§ CONSIGNE A
Répondez à ces questions sur l'article consacré au Passa Porta Festival :
(i) À quelle fréquence le festival est-il organisé ?
(ii) Dans combien de villes refuges le réseau ICORN accueille-t-il des écrivains, journalistes ou artistes en exil ?
(iii) Quel est le titre de la fresque réalisée sur le chantier de la Bourse ?
__________
—  Culture  —

Passa porta Festival : l’ultime refuge de l’art

et - 25 mars 2023
Un passant regarde la fresque sur le mur de La Bourse de Bruxelles.
Un passant curieux s’arrête pour observer la toute nouvelle fresque de Cartooning for peace. © D.R.

Jusqu'au 26 mars, le Passa Porta Festival bat son plein. Au programme, de nombreuses activités avec des artistes du monde entier. Cette année la maison des littératures accueille d’une part l’ICORN, réseau de villes refuges pour les artistes. Ainsi que le collectif Cartooning for Peace qui a réalisé une fresque sur les murs de la Bourse à Bruxelles. Dans ce cadre, nous avons rencontré Cost., dessinateur d’origine russe.

Passa Porta est la maison internationale des littératures de Bruxelles. C’est un lieu de rencontre plurilingue qui permet d’échanger avec des auteurs belges et internationaux. Tous les deux ans, s’y organise un festival.

Au programme : la prix Nobel Annie Ernaux, Mohsin Hamid du Pakistan, Timothy Garton Ash, Oksana Zabuzhko d’Ukraine et bien d’autres écrivains. L’événement se déroule à Bruxelles jusqu’au 26 mars, et propose 70 activités avec pour thème commun le refuge. Une thématique explorée au travers de visites guidées, de discussions, de concerts littéraires au Théâtre national, ou de performances.

Cette année, le festival englobe aussi l‘ICORN Network Meeting. Le réseau accueille quelque 300 écrivains, journalistes ou artistes en exil dans 80 villes refuges.

« Être en sécurité me permet d’être la voix de ma communauté. »

                                                                      Khalid Albaih, artiste soudanais

 

Bruxelles est l’une de ces villes refuges. Ce n’est pas étonnant lorsque l’on sait que Karl Marx, Victor Hugo ou Friedrich Engels, alors en exil, ont foulé le pavé de la Grand-Place. Cette année, un mouvement a choisi, non pas d’écrire sur ce thème, mais de le dessiner. Cartooning for Peace est une association de dessinateurs de presse fondée par Plantu, Kofi Annan et Patrick Chappatte. Ces as du crayonné ont investi le chantier de la Bourse. L’endroit choisi n’est pas anodin, c’est la première fois que le collectif affiche ses dessins dans un lieu public en extérieur.

Sur la longue fresque, intitulée « Tous migrants !« , on peut voir les œuvres, entre autres, du Soudanais Khalid Albaih, des Italiens Gatto et Marco de Angelis, de l’Iranien Firoozeh ou encore du dessinateur belge Cost. Ce dernier y présente un dessin sur le thème du mur. « Il est inspiré de celui qui sépare Israël de la Palestine. Le mur par essence, cest une frontière, un château fort, il faut le prendre dassaut. »
__________
§ CONSIGNE B
Reproduisez fidèlement toutes les lignes des entrées, sans inclure les images.
__________
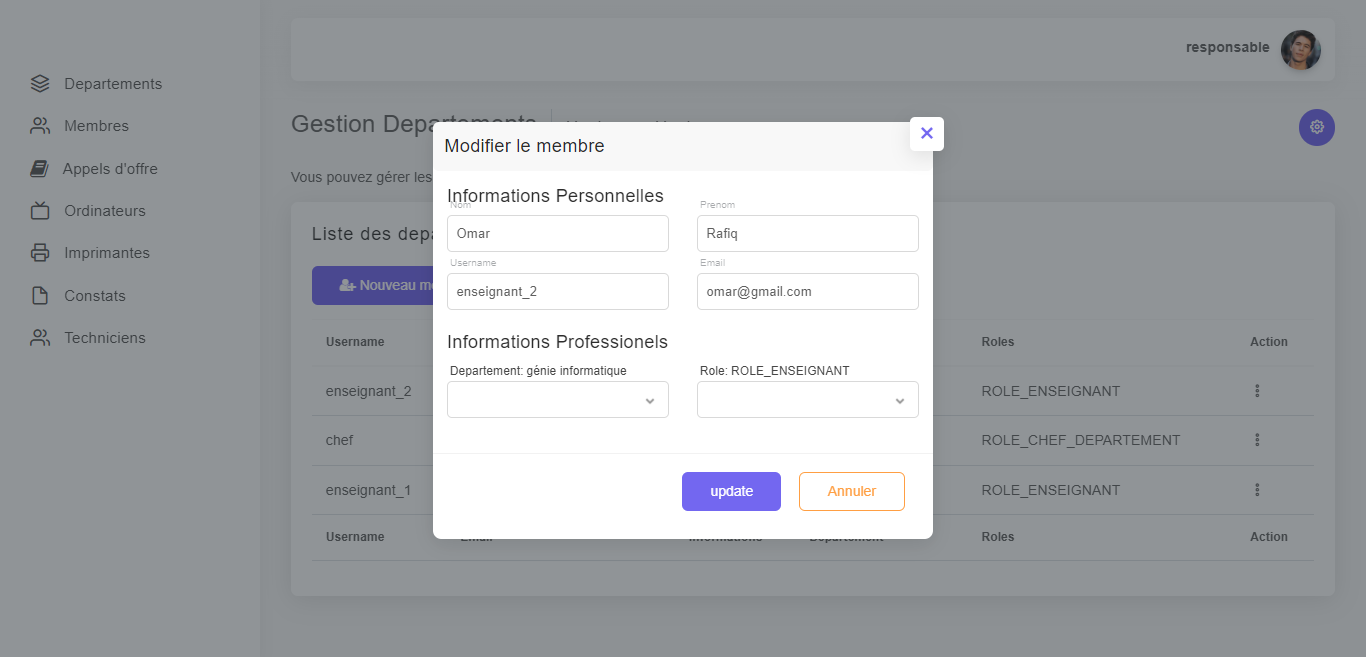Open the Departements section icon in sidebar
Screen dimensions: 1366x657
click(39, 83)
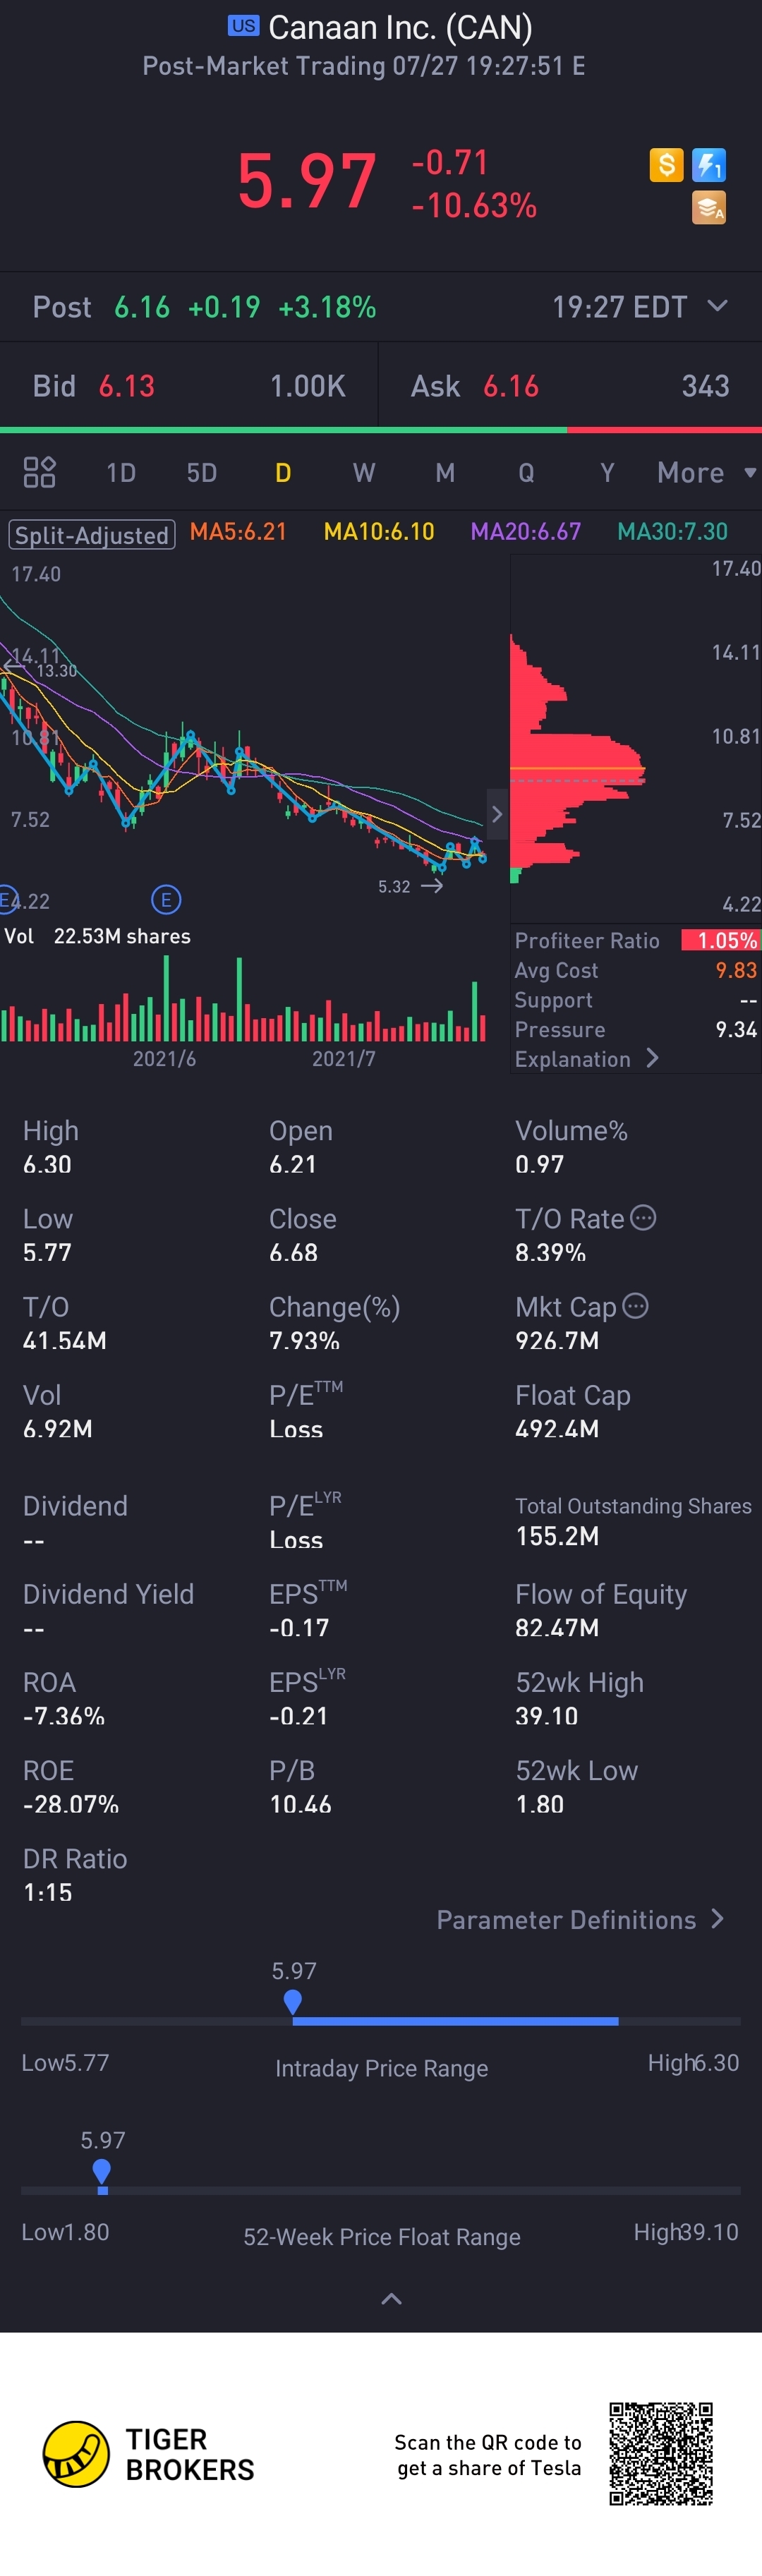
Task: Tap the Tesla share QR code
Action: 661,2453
__________
§ RÉPONSE A
(i) Tous les deux ans.
(ii) Dans 80 villes refuges.
(iii) « Tous migrants ! »

§ RÉPONSE B
Open the Departements section icon in sidebar
Screen dimensions: 1366x657
click(39, 83)
Task: Tap the Tesla share QR code
Action: 661,2453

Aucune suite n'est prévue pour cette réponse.